Collected data entries
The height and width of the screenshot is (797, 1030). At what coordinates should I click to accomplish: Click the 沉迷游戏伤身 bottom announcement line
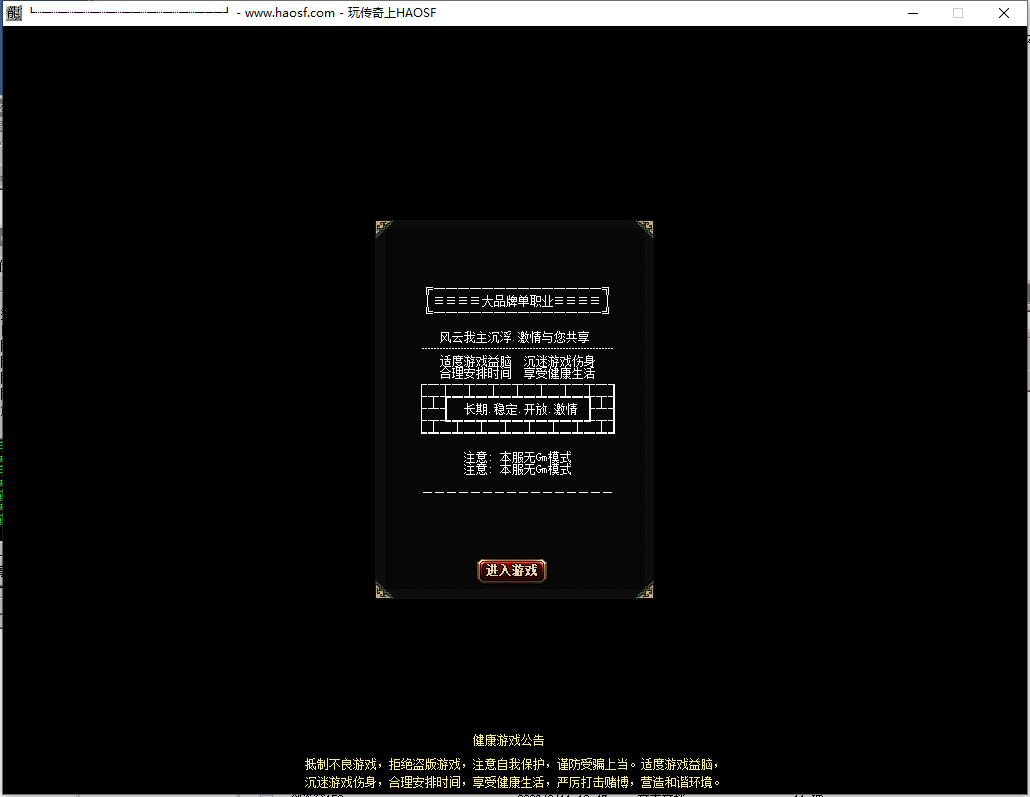tap(512, 782)
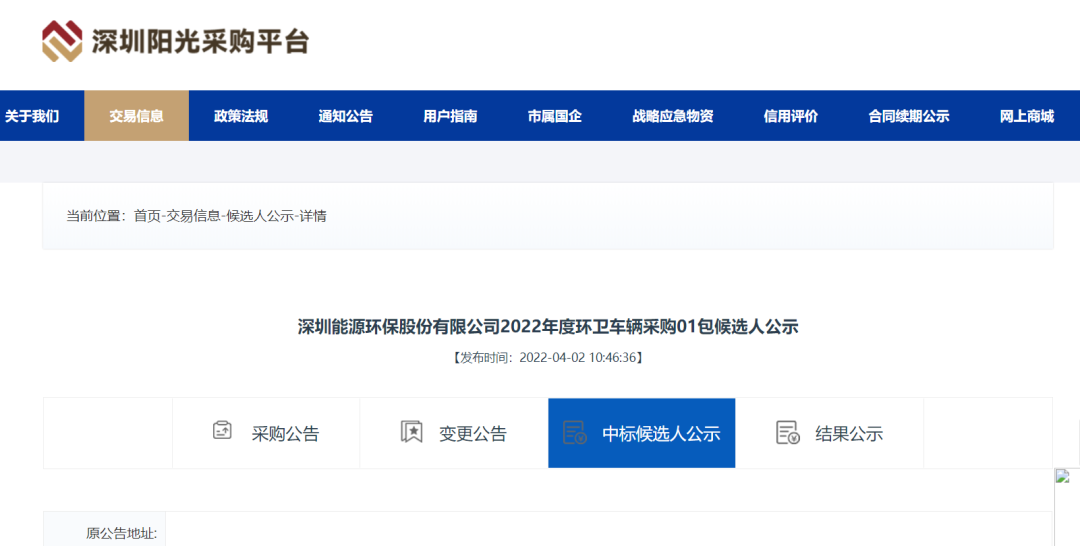Open 合同续期公示 in the nav bar
Viewport: 1080px width, 546px height.
tap(909, 116)
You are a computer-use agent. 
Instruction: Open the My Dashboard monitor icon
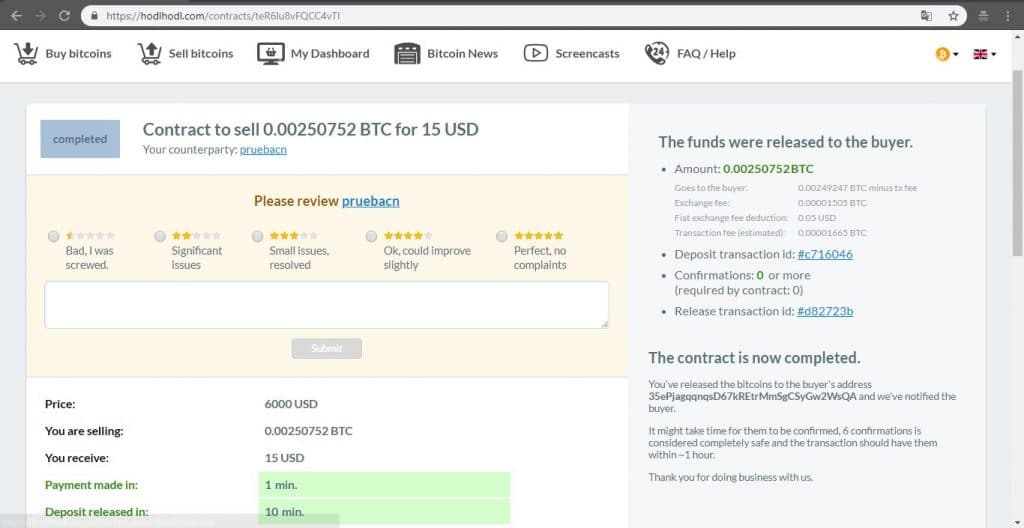[x=270, y=54]
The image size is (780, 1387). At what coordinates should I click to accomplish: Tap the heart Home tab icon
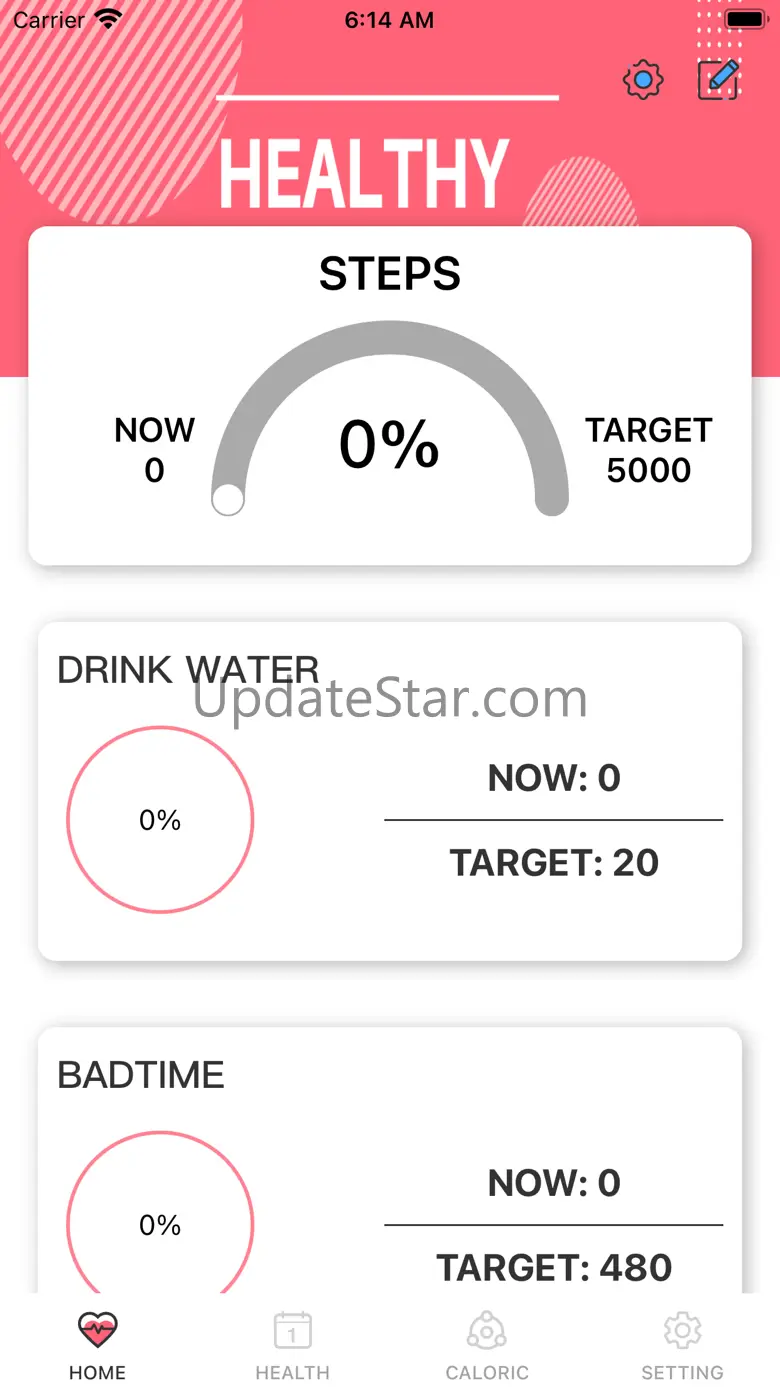click(x=97, y=1330)
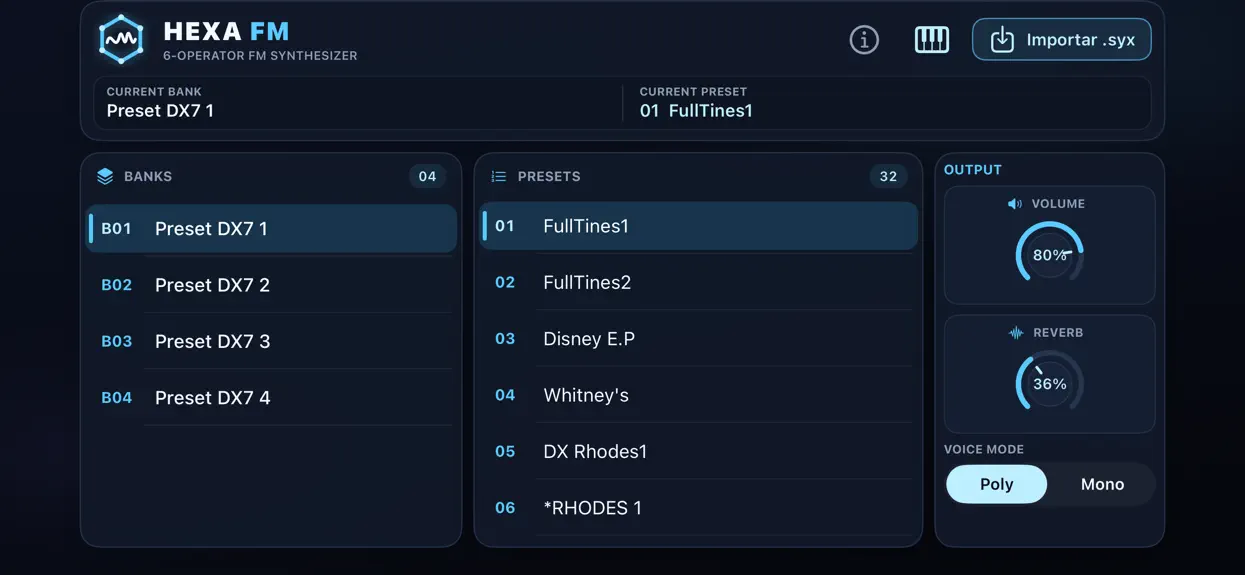The height and width of the screenshot is (575, 1245).
Task: Choose preset 03 Disney E.P
Action: coord(698,339)
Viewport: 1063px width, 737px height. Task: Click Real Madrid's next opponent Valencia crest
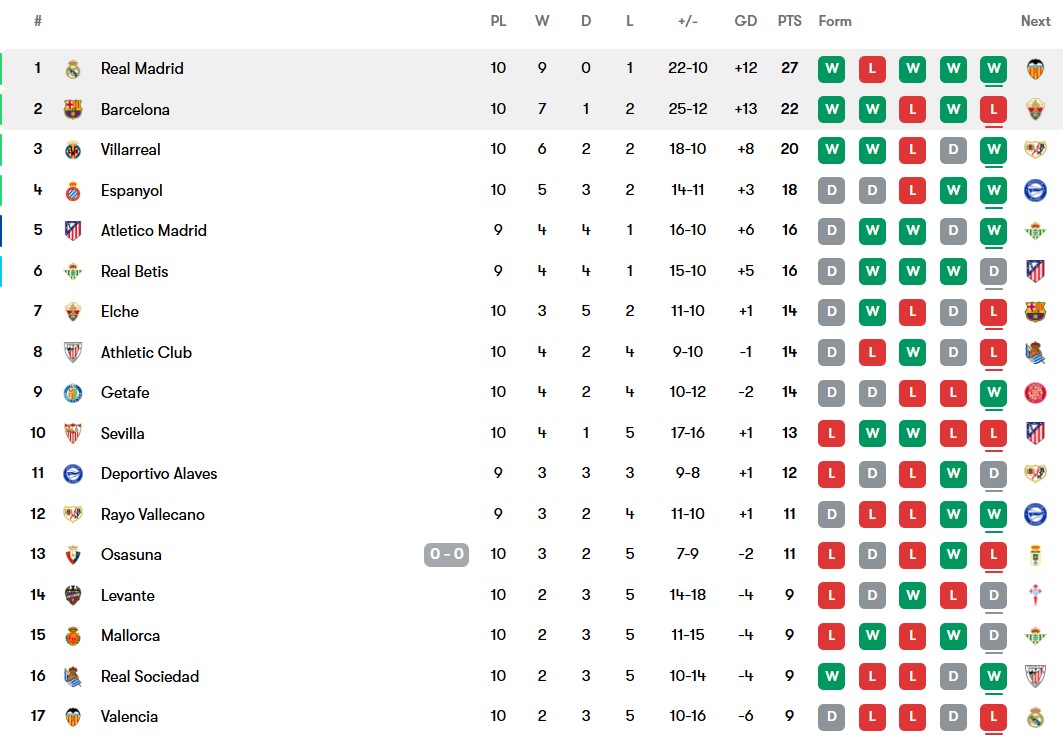1035,69
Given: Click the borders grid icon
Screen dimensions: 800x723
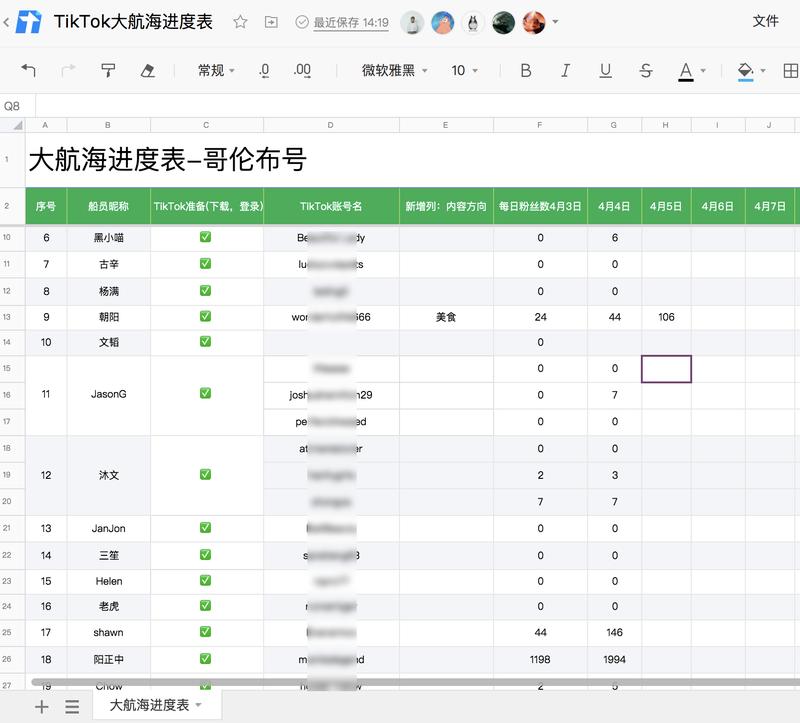Looking at the screenshot, I should pyautogui.click(x=790, y=70).
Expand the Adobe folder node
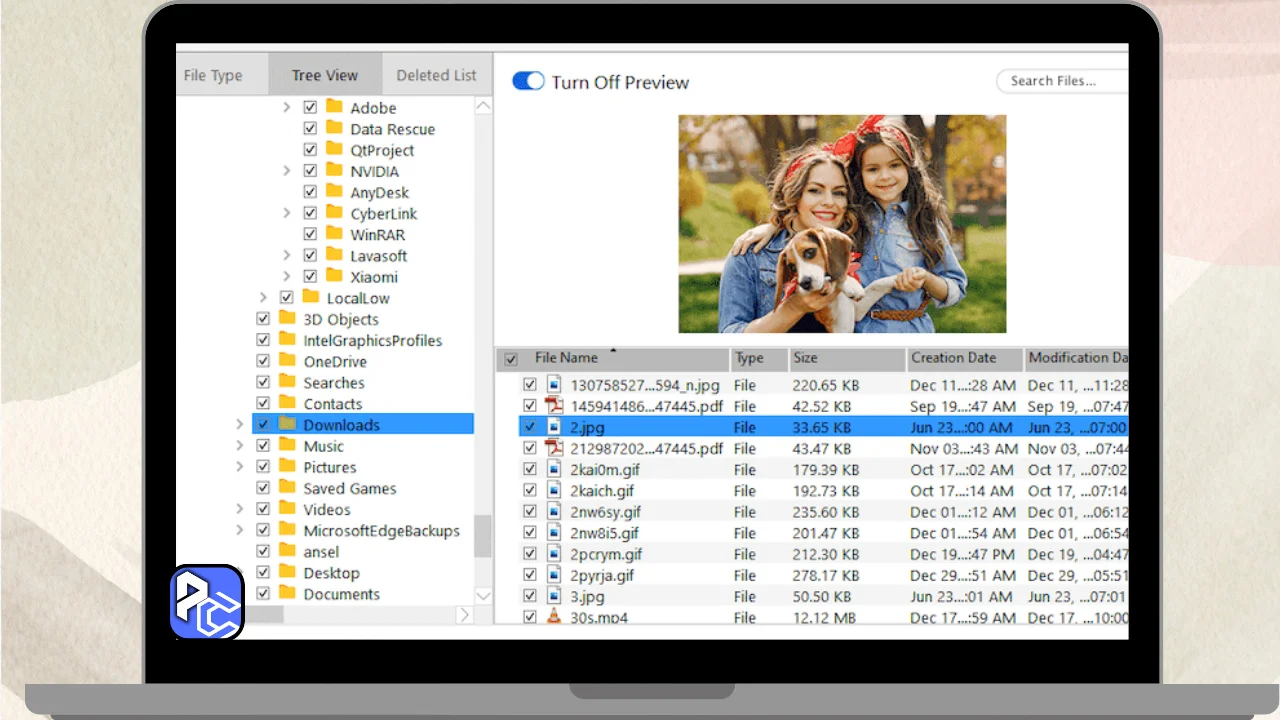The width and height of the screenshot is (1280, 720). [286, 107]
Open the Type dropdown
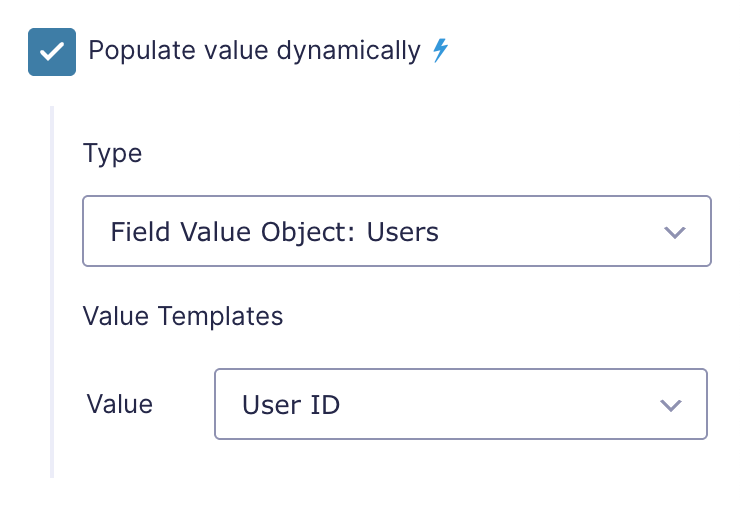 pyautogui.click(x=397, y=231)
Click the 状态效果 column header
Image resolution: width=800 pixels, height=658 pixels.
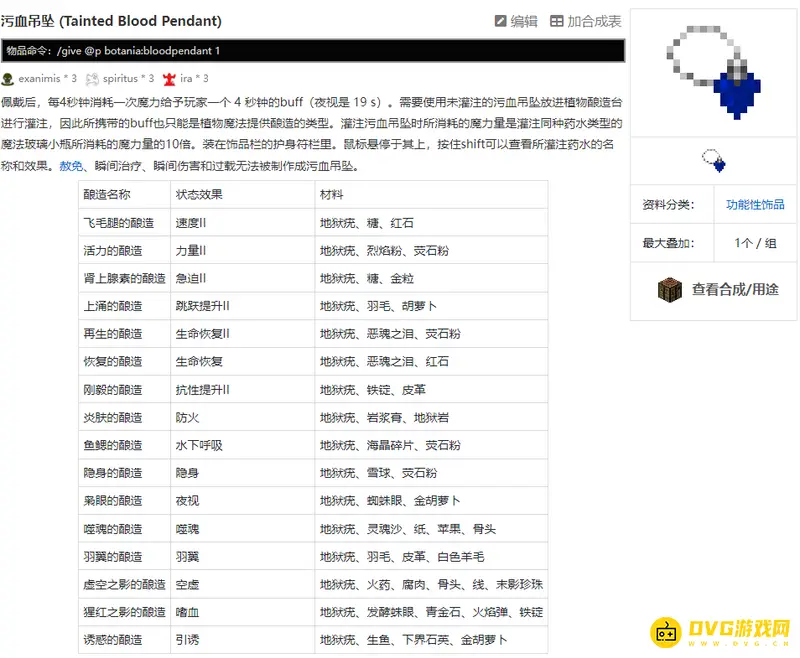pyautogui.click(x=199, y=194)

TASK DESCRIPTION. Retype only the lines from the one with "Screen dimensions: 800x723" through the final line of the entries, please, and keep the pictures out.

OUTPUT OF THE TASK.
Screen dimensions: 800x723
Looking at the screenshot, I should pyautogui.click(x=790, y=70).
Expand the Adobe folder node
The width and height of the screenshot is (1280, 720). [286, 107]
Open the Type dropdown
 pyautogui.click(x=397, y=231)
Click the 状态效果 column header
Image resolution: width=800 pixels, height=658 pixels.
pyautogui.click(x=199, y=194)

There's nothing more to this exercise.